Figure 3. GCN2 activity is required to upregulate autophagy in response to leucine deficiency in mouse liver. After overnight fasting, WT and gcn2 KO mice were fed the Ctr or -Leu experimental diet for 1 h. (A) Plasma leucine concentrations. Bar values are mean ± SEM (*, p < 0.05 relative to the Ctr for the same genotype, Student’s t-test; n=3). (B) Representative immunoblots of liver total protein extracts and relative quantifications of LC3-II to LC3-I and P-[S278]-ATG16L1 to GAPDH are given (6 mice per group from two independent experiments). Bar values are mean ± SEM (*, p < 0.05 relative to the Ctr for the same genotype, Student’s t-test). It is noticeable that the batch of anti-LC3B antibody used here detected a non-specific protein (n.s.) above LC3-I signal.

Figure 4. In response to short-term leucine deficiency, eIF2α phosphorylation is an essential event, whereas ATF4 is not required to upregulate autophagy. Immunoblot analyses of total protein extracts of WT and atf4 KO MEFs (A) and eIF2α ^S51A/S51A (eIF2α ^AA) MEFs (B) either incubated in the Ctr or -Leu medium for 1 h. In each case, representative immunoblots and relative quantifications of LC3-II to LC3-I and P-[S278]-ATG16L1 and p62 to GAPDH are shown (four independent experiments). Bar values are mean ± SEM (*, p < 0.05 relative to Ctr of the same cell type, Student’s t-test).

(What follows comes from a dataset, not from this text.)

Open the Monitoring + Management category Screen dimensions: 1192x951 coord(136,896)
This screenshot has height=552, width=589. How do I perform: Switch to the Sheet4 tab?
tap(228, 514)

Figure 5. The upregulation of autophagy associated to GCN2 activation can occur without decreasing the phosphorylation level of either [S757]-ULK1 or [T389]-S6K1. Immunoblot analyses of total protein extracts from WT MEFs exposed for 1 h to the Ctr, -Leu or lysine-devoid (-Lys) medium (A) or L-histidinol-containing- (Hol, 4 mM) medium (B). In each case, representative immunoblots and relative quantifications of P-[S278]-ATG16L1 to GAPDH, LC3-II to LC3-I and P-[S757]-ULK1 to ULK1 are given (three independent experiments). Bar values are mean ± SEM (*, p < 0.05 relative to Ctr, Student’s t-test).